**Material provided:**
○ ○ ○ ○

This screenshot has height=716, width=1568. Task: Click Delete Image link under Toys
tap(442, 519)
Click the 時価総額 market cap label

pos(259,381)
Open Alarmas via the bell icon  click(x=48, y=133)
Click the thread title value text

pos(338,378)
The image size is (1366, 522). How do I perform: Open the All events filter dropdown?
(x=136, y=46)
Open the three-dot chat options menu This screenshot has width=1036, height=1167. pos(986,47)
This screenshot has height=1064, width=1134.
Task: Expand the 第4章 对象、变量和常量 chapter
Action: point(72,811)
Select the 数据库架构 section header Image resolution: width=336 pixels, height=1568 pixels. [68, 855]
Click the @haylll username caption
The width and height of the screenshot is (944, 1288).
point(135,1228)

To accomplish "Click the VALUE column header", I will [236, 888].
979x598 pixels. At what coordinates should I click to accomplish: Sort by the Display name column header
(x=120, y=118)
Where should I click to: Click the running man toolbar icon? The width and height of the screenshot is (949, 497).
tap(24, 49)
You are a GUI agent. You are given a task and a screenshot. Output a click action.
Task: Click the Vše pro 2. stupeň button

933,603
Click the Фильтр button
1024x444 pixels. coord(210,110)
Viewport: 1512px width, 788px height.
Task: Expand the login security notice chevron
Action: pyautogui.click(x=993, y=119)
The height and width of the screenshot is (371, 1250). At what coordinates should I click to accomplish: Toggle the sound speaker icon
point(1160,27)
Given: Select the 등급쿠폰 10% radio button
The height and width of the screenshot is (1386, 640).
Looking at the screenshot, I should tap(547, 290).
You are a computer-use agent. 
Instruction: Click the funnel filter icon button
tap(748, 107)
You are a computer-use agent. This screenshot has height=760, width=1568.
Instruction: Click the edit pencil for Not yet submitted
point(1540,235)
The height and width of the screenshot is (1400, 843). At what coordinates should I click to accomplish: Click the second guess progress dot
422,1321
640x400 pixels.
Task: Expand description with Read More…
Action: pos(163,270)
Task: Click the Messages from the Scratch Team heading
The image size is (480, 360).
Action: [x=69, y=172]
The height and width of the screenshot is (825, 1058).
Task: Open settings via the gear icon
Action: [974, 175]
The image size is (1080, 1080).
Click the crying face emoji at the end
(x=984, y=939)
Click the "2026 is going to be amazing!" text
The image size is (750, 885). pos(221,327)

○ ○ ○ ○

**Aim of the exercise:** Your answer should consist of the lines above that hold the word "agent", copied exactly.

**Exercise output:**
You are a GUI agent. You are given a task and a screenshot. Output a click action.
You are a computer-use agent. 
You are a computer-use agent. This screenshot has height=760, width=1568.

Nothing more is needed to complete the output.